**Request 1:** Pull the wording of the article on Brazil's politics from "But that is" to "again in Brazil?" and copy it unchanged.
**Request 2:**
Answer these questions using the article on Brazil's politics:
(a) Which party held Brazil's presidency from 1994 to 2002?
(b) Which group's young right-wing activists organized the anti-Rousseff protesters?
(c) Whose board did Ms Rousseff chair while she was Energy Minister and Chief of Staff?
**Request 3:** Carry on writing the article on Brazil's politics from its final sentence.

**Source document:**
+--

On the face of it Brazil has been governed by centre-left parties for twenty one years.

From 1994-2002, the Brazilian Social Democratic Party – PSDB – held the presidency and since then it has been the Workers’ Party – PT. And although the reality is somewhat more complicated in that the more business-friendly PSDB is more on the centre-right, the absence of a conservative right at federal level has been notable over the past two decades.

But that is now changing.

Last weekend saw large demonstrations in Sao Paulo and other cities. First out on the streets were supporters of the PT-led government, followed on Sunday in larger numbers by anti-government protesters, many calling for the impeachment of President Rousseff over the Petrobras corruption scandal.

The anti-Rousseff protesters were predominantly middle class and organised by young right-wing activists of the Free Brazil Movement with support from the PSDB-controlled local government. But some demonstrators also held placards calling for the return of military rule to ‘save’ Brazil – something that would have been unthinkable only a short time ago.

So why has the right found its voice again in Brazil?

Most reports and analysis have put this down to two things undermining the President.

The corruption scandal at the national oil company, Petrobras, where it appears funds have been diverted from the business to help fund political parties in Congress for many years, has come to light under the PT and made the party vulnerable. Ms Rousseff also chaired the board of Petrobras when Energy Minister and Chief of Staff under President Lula and her personal popularity has been dented too.

+--

**Data segment:**
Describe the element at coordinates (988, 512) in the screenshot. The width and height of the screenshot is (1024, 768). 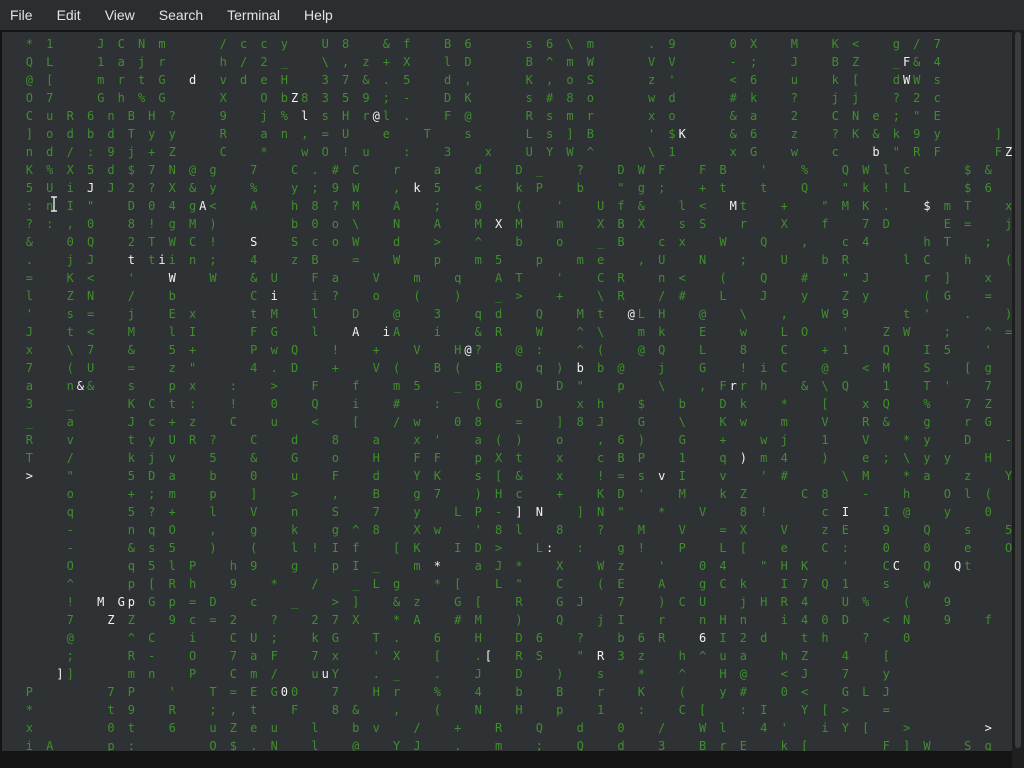
I see `terminal-glyph: 0` at that location.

+--

**Expected output 1:**
But that is now changing.

Last weekend saw large demonstrations in Sao Paulo and other cities. First out on the streets were supporters of the PT-led government, followed on Sunday in larger numbers by anti-government protesters, many calling for the impeachment of President Rousseff over the Petrobras corruption scandal.

The anti-Rousseff protesters were predominantly middle class and organised by young right-wing activists of the Free Brazil Movement with support from the PSDB-controlled local government. But some demonstrators also held placards calling for the return of military rule to ‘save’ Brazil – something that would have been unthinkable only a short time ago.

So why has the right found its voice again in Brazil?

**Expected output 2:**
(a) The Brazilian Social Democratic Party (PSDB).
(b) The Free Brazil Movement.
(c) The board of Petrobras, the national oil company.

**Expected output 3:**
President Rousseff, who won re-election only last October, has also found her authority undermined because measures to revive a slowing economy have so far failed to boost GDP growth, which has ground to halt following impressive figures over the past decade.

So the right now has an opportunity to reassert itself because the overwhelming popularity which allowed the PT to dominate Brazilian politics for the past 12 years has diminished.

But there are other reasons which have been much less commented on.

One is the rightward drift of the PSDB which, despite its origins as a social democratic party, is now more openly pro-business. Although the austerity measures President Rousseff is trying to introduce now echo the PSDB’s defeated presidential candidate, Aecio Neves, he has lent support to the protests and the local PSDB authorities in Sao Paulo reportedly gave the anti-government demonstrators free use of the metro last Sunday.

At a more profound level, the very success of the PT’s core policies also help explain what is going on.

Presidents Lula and Rousseff – building on measures first introduced under PSDB President Cardoso – have taken the credit for reducing inequality.

Twenty years ago, Brazil was one of the most unequal countries in the world. But in recent years, 30 million Brazilians (out of population of 200 million) have been lifted out of poverty by federal government action.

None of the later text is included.